Pierre Lapointe reconnaît les efforts déployés pour créer des ponts entre les solitudes canadiennes : les prix Polaris sont un bon exemple à suivre, selon lui, la reconnaissance des communautés autochtones aussi, qui commencent juste à être entendues quoique très tardivement dans l’histoire du Canada, ou encore les journalistes du milieu anglophone invités dans des événements comme le Festival international de jazz de Montréal et le Festival de musique émergente à Rouyn-Noranda.

Or, si les artistes francophones du Québec sont aussi isolés du reste du pays, c’est d’abord qu’il n’y a pas de curiosité de la part des anglophones. Mais en même temps, nous, on ne ressent pas le besoin d’aller à l’extérieur tant que ça parce qu’on est bien ici, chez nous, croit l’auteur-compositeur-interprète.

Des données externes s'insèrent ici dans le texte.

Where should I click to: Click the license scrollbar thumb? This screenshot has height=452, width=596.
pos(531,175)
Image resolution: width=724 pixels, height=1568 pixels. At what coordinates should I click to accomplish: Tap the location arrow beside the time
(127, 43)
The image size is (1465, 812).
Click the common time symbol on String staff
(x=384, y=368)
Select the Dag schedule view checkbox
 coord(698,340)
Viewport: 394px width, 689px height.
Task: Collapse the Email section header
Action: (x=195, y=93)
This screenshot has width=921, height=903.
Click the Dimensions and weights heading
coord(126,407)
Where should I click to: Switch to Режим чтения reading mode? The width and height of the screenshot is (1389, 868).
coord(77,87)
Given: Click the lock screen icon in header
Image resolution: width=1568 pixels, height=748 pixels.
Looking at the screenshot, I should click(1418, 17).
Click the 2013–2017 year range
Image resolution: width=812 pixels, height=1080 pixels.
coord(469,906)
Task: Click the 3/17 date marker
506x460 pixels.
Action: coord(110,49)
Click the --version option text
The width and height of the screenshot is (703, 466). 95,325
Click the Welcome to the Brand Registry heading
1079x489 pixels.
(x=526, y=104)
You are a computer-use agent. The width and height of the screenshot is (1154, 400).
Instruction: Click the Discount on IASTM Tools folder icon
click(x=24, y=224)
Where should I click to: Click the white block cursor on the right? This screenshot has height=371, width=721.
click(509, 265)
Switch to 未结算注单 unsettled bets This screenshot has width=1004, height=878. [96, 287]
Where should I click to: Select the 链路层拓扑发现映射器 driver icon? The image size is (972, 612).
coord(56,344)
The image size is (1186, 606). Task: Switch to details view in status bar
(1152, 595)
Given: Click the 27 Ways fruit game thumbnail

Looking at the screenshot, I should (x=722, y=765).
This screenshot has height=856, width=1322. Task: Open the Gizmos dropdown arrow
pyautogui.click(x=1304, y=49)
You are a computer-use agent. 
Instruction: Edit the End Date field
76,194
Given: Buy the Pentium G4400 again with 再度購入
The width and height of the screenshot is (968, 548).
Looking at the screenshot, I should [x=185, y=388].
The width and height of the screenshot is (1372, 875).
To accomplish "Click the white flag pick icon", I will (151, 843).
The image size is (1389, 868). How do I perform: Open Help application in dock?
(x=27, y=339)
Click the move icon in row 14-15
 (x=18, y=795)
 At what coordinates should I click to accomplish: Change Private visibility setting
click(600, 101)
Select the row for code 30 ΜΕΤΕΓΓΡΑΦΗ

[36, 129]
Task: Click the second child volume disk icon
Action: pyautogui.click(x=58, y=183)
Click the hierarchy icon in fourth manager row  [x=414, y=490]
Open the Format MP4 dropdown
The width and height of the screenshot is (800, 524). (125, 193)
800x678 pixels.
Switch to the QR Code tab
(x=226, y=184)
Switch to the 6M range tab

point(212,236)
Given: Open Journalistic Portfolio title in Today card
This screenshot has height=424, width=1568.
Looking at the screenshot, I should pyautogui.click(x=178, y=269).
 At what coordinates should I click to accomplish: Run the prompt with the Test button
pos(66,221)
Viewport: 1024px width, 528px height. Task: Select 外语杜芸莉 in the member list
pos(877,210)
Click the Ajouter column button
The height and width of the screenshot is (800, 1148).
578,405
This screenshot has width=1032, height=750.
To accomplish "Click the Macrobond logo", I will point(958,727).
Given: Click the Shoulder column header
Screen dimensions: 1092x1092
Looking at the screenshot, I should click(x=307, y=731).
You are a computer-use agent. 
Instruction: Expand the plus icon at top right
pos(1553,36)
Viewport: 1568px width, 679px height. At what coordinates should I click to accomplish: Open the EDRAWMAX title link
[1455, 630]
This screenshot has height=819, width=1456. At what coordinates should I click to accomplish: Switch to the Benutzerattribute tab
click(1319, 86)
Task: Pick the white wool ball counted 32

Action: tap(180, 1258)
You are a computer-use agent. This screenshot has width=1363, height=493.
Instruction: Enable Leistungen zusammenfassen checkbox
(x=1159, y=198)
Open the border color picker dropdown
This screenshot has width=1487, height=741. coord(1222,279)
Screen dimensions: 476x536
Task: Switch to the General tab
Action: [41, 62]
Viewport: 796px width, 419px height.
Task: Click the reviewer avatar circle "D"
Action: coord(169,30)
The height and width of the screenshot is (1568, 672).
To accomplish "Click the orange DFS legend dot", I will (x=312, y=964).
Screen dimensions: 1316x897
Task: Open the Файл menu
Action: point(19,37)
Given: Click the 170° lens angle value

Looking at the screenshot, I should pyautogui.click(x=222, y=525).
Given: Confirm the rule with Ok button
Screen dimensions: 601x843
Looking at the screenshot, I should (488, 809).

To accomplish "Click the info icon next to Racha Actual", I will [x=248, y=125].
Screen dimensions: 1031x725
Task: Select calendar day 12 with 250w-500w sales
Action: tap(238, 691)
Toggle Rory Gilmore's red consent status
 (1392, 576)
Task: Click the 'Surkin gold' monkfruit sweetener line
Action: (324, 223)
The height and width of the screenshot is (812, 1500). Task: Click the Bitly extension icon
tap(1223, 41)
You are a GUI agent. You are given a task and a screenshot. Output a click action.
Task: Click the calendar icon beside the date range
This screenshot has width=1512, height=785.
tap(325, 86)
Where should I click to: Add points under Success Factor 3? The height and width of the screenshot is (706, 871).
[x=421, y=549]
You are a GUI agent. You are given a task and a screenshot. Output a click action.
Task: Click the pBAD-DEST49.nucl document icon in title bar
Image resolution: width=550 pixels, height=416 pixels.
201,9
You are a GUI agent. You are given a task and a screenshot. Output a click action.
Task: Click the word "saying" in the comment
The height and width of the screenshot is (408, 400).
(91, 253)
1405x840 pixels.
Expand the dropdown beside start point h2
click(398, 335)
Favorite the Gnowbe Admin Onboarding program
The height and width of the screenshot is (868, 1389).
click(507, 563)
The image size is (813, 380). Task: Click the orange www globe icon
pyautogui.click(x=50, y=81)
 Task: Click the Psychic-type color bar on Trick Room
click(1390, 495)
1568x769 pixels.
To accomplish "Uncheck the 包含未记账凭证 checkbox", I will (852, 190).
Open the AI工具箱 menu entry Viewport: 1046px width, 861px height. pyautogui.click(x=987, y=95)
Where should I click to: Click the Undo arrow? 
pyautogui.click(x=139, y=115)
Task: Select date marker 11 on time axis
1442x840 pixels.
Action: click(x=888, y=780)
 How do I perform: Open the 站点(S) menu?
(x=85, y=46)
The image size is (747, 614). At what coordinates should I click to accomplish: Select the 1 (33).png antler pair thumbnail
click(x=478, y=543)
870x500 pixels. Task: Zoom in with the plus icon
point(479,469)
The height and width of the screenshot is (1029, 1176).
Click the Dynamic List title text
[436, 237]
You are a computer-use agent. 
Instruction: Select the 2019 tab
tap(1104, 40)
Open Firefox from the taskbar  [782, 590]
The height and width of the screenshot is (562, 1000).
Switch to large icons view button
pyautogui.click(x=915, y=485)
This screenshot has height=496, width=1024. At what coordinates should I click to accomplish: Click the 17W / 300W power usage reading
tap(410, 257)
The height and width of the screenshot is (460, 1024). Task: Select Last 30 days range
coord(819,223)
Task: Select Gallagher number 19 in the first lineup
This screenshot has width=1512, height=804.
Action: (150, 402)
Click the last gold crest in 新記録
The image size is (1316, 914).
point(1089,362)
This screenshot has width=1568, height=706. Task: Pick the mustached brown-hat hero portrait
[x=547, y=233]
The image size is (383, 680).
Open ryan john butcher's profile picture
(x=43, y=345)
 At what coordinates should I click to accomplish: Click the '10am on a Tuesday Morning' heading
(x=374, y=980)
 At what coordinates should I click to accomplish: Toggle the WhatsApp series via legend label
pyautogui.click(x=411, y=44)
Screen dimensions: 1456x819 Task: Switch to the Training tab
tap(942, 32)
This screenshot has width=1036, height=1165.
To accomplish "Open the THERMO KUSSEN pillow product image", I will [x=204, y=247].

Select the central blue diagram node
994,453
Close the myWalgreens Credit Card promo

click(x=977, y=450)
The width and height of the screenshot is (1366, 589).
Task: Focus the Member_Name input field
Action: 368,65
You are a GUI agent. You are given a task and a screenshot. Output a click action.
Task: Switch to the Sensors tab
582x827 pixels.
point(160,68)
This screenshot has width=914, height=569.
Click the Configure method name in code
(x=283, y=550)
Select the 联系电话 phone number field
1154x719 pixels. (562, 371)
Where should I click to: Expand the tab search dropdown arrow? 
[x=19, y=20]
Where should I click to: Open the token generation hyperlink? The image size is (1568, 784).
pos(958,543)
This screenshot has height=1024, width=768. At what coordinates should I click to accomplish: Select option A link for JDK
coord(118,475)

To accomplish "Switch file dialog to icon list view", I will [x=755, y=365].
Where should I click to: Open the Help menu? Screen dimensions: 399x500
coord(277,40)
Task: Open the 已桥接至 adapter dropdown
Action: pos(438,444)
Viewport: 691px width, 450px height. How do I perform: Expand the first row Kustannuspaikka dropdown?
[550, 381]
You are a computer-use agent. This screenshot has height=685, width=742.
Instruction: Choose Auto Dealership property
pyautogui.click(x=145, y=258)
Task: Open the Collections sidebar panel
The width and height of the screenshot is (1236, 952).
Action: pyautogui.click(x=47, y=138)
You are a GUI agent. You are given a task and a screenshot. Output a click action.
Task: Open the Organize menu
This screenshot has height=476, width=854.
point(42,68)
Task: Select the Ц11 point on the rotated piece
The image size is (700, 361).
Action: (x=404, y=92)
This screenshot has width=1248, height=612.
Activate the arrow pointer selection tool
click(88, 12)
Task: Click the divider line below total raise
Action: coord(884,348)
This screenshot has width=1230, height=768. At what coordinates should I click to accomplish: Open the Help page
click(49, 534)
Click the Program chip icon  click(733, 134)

« J’ai envie de dire [que] notre problème est lié à notre force. C’est qu’on a une industrie qui s’autosuffit énormément, au Québec, avec les subventions et le fait qu’on soit francophones. »

— Une citation de  Pierre Lapointe, auteur-compositeur-interprète

Pierre Lapointe rappelle à quel point les ventes de Daniel Bélanger, Ariane Moffatt ou encore Okoumé étaient importantes à l’époque des disques compacts, au début des années 2000. On vendait autant, sinon plus d’albums que des grandes stars canadiennes dans tout le Canada, seulement au Québec. [...] Ce qui est phénoménal, donc on n’a pas eu le réflexe, quand on chante en français, d’aller nécessairement vers [le reste du pays], soulève-t-il.

Il ne faut donc pas se surprendre, selon lui, que le contexte dicte les mœurs. Je dirais que dans la tête de plusieurs Québécois, le Félix a plus de valeur que le Juno parce qu’il a plus d’impact au Québec, fait valoir Pierre Lapointe. Ce dernier nuance aussitôt, ajoutant que d’être récompensé ça fait toujours chaud au cœur, peu importe le gala.

Le 50e gala des prix Juno se tiendra à Toronto dimanche soir et sera télédiffusé à 20 h sur les ondes de CBC.